Mais si vous agissez pour Dieu, comment, mon cher frère, recherchez-vous les louanges d’un homme semblable à vous ? que dis-je, les louanges ? au lieu de vous louer, souvent il vous déchire. Car il se rencontre des esprits si malicieux, qu’ils interprètent en 'mauvaise part toutes nos bonnes œuvres. D’où vient donc, dites-le-moi, que vous estimiez tant des juges si prévenus ? mais l’œil du Seigneur ne se ferme jamais, et aucune de nos actions ne peut échapper à son active vigilance. C’est pourquoi cette pensée doit nous porter à régler notre conduite avec autant de soin que s’il nous fallait à chaque instant rendre compte de nos paroles, de nos actions et de nos sentiments. Ne négligeons donc point l’œuvre de notre salut. Car, mon cher frère, rien n’est plus grand ni meilleur que la vertu. C’est elle qui après la mort nous garantit des supplices de l’enfer, et qui nous introduit dans le royaume des cieux. Mais dès cette vie, elle nous établit au-dessus des mauvais desseins des hommes et des démons, et nous fait triompher de l’ennemi de notre salut.

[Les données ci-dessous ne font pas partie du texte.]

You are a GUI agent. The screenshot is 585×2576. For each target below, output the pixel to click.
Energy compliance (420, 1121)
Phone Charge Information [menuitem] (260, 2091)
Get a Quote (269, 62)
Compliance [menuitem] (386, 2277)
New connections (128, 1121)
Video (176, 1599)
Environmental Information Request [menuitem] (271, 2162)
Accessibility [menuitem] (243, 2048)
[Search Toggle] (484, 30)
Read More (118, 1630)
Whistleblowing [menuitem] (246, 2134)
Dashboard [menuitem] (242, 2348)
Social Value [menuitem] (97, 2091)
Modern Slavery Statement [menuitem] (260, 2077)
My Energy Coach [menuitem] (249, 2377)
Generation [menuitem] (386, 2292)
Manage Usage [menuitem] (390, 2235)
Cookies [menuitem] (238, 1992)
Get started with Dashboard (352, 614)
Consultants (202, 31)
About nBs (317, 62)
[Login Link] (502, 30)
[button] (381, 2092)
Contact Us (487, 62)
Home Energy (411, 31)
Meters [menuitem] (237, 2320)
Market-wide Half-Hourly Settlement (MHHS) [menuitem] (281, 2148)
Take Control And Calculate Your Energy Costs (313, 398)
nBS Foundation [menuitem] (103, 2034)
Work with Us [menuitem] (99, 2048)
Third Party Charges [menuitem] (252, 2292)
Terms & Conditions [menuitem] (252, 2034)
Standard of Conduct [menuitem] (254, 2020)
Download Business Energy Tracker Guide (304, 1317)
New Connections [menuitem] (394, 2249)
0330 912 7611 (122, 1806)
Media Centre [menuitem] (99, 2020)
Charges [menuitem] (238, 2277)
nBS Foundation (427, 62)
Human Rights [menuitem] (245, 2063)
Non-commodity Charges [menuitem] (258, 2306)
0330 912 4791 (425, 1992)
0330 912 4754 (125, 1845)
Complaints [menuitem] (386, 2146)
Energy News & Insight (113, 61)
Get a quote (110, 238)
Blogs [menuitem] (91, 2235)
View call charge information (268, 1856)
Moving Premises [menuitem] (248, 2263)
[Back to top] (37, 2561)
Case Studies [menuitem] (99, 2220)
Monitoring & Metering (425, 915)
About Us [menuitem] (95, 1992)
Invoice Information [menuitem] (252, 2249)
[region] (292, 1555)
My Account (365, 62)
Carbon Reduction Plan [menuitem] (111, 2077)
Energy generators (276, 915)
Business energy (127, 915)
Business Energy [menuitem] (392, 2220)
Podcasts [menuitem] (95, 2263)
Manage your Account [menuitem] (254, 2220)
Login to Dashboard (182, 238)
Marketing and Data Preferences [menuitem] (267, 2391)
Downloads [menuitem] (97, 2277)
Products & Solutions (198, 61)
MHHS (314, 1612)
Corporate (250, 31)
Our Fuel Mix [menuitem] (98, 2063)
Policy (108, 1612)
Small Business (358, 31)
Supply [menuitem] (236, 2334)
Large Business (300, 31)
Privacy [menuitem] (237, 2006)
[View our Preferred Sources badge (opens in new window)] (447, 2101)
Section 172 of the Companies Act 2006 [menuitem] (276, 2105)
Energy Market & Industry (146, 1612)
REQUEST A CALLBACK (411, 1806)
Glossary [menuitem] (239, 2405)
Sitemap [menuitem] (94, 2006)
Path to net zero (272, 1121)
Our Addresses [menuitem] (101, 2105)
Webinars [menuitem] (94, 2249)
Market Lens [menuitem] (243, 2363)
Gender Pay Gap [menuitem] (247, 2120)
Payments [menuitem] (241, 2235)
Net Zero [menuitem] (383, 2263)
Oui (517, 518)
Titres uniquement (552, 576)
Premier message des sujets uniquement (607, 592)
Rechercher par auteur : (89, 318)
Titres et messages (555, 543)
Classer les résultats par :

Eh ! que comparer donc à la vertu qui y met ainsi ses disciples à l’abri des embûches de l’homme, et qui les rend vainqueurs des démons eux-mêmes ! Mais la véritable vertu méprise le monde, songe, à l’éternité, et ne s’enthousiasme pour aucun bien de la terre, car elle sait que toutes ses prospérités sont plus fugitives qu’une ombre et qu’un songe. La véritable vertu est, à l’égard des plaisirs de la vie, aussi insensible qu’un cadavre ; et à l’égard du péché qui souillerait l’âme, elle est morte et inactive, parce que toute sa vie et toute son action se concentrent dans les pensées et les exercices de la foi. C’est ainsi que l’Apôtre disait : Je vis, ou plutôt, ce n’est pas moi qui vis, c’est Jésus qui vit en moi. (Gal. 2,20) A son exemple, mes très-chers frères, agissons nous-mêmes comme revêtus de Jésus-Christ, et gardons-nous de contrister l’Esprit-Saint. Lors donc que nous nous sentirons troublés par la concupiscence, ou par quelque affection déréglée, par la colère, l’emportement, ou par l’envi ;, songeons que Dieu habite en nous, et éloignons toutes ces pensées. Conservons avec un soin respectueux les grâces éminentes que le Seigneur nous a départies, et réprimons les désirs mauvais de la chair. Puissions-nous ainsi, après avoir, pendant cette vie fragile et passagère, légitimement combattu, mériter les brillantes couronnes de l’éternité, et paraître sans crainte à ce jugement qui sera si terrible pour les pécheurs, et si consolant pour les justes ! Oui, puissions-nous obtenir ces biens ineffables, par la grâce et la miséricorde de Notre-Seigneur Jésus-Christ, à qui soient, avec le Père et l’Esprit-Saint, la gloire, l’empire et l’honneur, maintenant et toujours, et dans les siècles des siècles. Ainsi soit-il.